Dediğim gibi bir yıl daha bitmişti ve ben sensiz 4 yıl geçirmiştim. Yeni yıla girdiğimizde artık sıkıyönetim kalkmıştı. Bazı durumlarda müdahaleler hala bitmemişti fakat yasakların çoğu kalkmıştı. Sensiz 5. yılıma giriyordum ve artık dönmeyeceğini düşünmeye başlamıştım. O yıl artık seninle meşgul olmayı bırakmaya çalışıyordum, çünkü yıllar bittikçe dönmene dair umutlarım azalıyor, aşkım hala ilk gün ki gibi harlanıyordu. Bu yüzden yine kendimi derin bir sessizliğe, mutsuzluğa gömmüştüm ve bu da hayatımın kötülemesine sebep oluyordu. Zaten o yıl oylanacak başka bir şey olmuştu. Gül o çocukla evlenmeyi düşünüyordu. Mutluluğuna ortak olmaya ve eksiklerine yardım etmeye çalışıyordum. Bazı eksiklerini kendi çeyizimden vermiştim. O ne kadar mahcupta olsa kullanmadığımı dile getiriyordum. Onun dışında bazı çeyiz örgülerini tamamlamaya başlamıştık. Bedri olmadığı için bize geliyordu ve karşılıklı oturup, örgü örüyorken, sohbet ediyorduk. Bana tanıştığı kişiyi anlatıp duruyordu. Çocuk iyi gibiydi, tanıştırmıştı fakat ailesi yüzünden sıkıntı çekecek gibi duruyordu. Çocuğun ailesi cimri, paragöz, emir vermeyi seven tiplerdi. Annesi oğluna fazlasıyla düşkündü. Şu annelerin oğlan çocuk aşkını asla anlayamıyorum. Çocuklarını asla paylaşamıyorlar. O zaman neden evlendirirsin ki?
Gül'ü bir kaç kez bu konuda uyarmış, hatta Bedri'nin ailesinden örnekler vermiştim. Her ne kadar evli gibi olmasakta ve bunu Gül'de biliyor olsada, Bedri'nin ailesi bunu bilmiyor ve ona göre davranıyordu. Şuan hala bile Gül'ün istemesini, kınasını, düğününü hatırlarım. Hepsinin beraber üstünden gelmiştik. O heyecandan titreyen ellerini, yerinde duramayışını, hızlı nefes alışverişlerini bile hatırlıyorum. Hoş bende en az onun kadar heyecanlıydım. Ailesinden bile daha heyecanlıydım. Kına gecesinde beraber sarılıp ağladığımızı bile hatırlarım. Gururlu bir anne gibiydim. Çocuğun onu üzmesinden o kadar korkuyordum ki, benim bile Gül'e bakarken içim gidiyordu. Bembeyaz gelinliğiyle, o sıcak gülümsemesiyle, kıvırcık saçlarıyla ve daha sayamadığım güzel detaylarıyla ben bile ona hayran kalmıştım. Artık eskisi gibi onu göremeyecektim. Çok uzağa taşınmıyordu fakat evliydi. Bir süre sonra çocuğu olucaktı ve artık tüm ilgisi ailesi olucaktı.

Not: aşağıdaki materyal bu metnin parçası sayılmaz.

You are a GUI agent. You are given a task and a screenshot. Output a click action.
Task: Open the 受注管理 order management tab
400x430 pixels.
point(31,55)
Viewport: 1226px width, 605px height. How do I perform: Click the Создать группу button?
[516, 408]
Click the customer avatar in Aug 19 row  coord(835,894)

Gül'ün yeni evi senin üniversitene yakındı. Oradan her geçtiğimde, içim daralıyordu. Sanki hala o okul bahçesinde arkadaşlarınla sohbet ediyormuşsun gibi hissediyordum. Senin geleceğin zaman belli değildi, Gül artık evliydi, abim ölmüştü, annem bu hayatta değil gibiydi ve bense kasvetli, alışamadığım o evde sabah akşam müzik dinliyordum. Yalnızlıktan çok korkardım eğer o gramofon olmasaydı, korkudan kafayı yemiştim. Balkona çıkar, o ılık havada henüz kararmayan gökyüzü altında oturdukça mektup yazmaya çalışırdım fakat sonra vazgeçerdim. Bir korku yaşardım, bırakırdım. Gül'ün evlilik sürecinin bu kadar hızlı geçtiğini düşünme, geçen yılın sonlarında başlayan hazırlıklar, yeni yılın ortasında bitmişti.

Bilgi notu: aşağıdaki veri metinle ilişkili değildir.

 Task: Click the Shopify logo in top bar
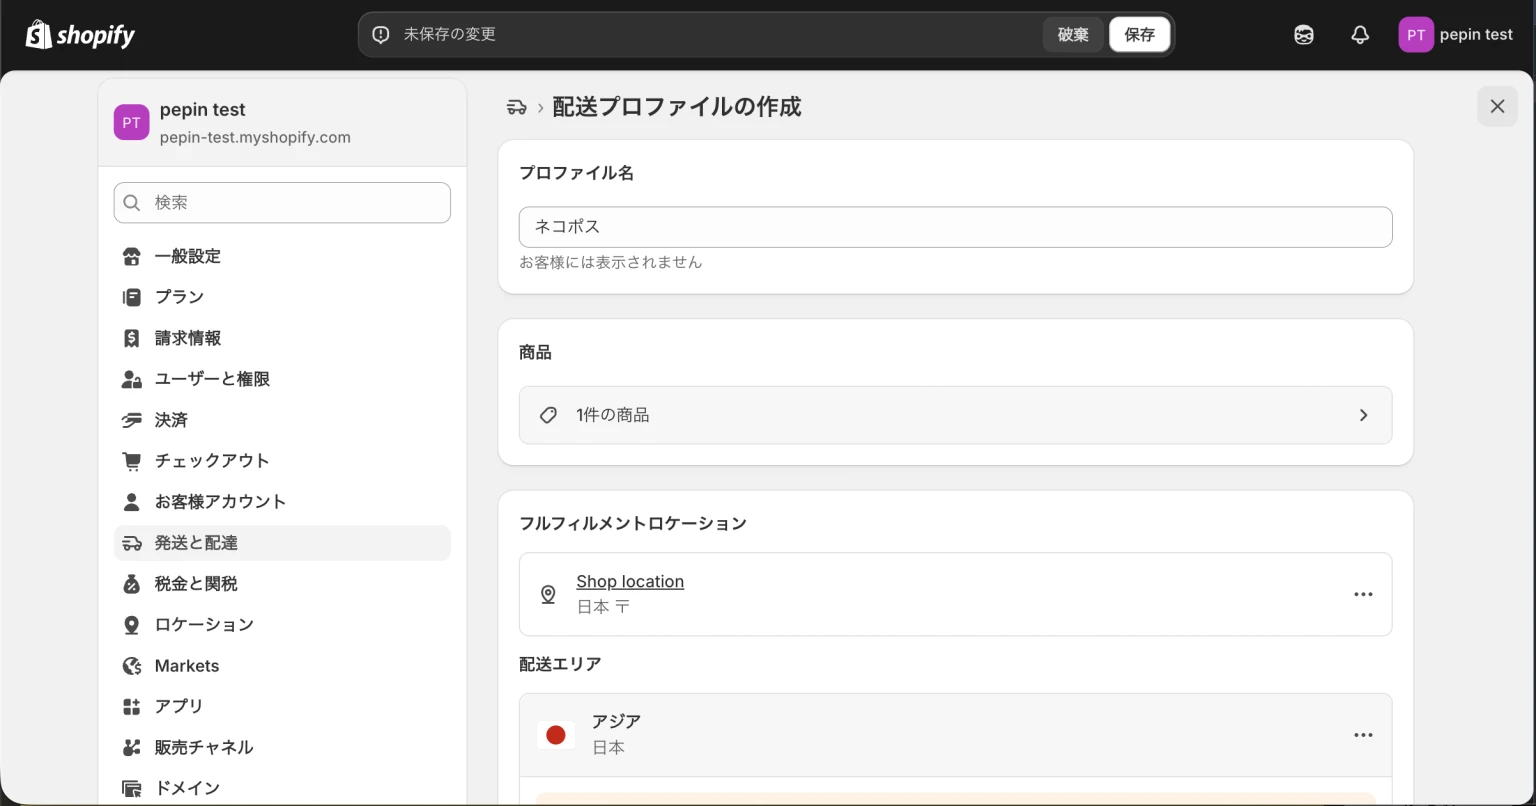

Sen geri döndüğünde Gül 1 yıl 2 aylık evliydi. O dönüşünü hatırlıyorum da hala içim kıpır kıpır oluyor. İnsan alışık olduğu yüzleri görmeye hasret olunca, ilk görüşte o yüzlere adapte olamıyor fakat adapte olunca da anlam veremediği hisler yaşıyor. İçinde garip bir hüzün, aynı zamanda içini kıpır kıpır eden mutluluk hissediyor.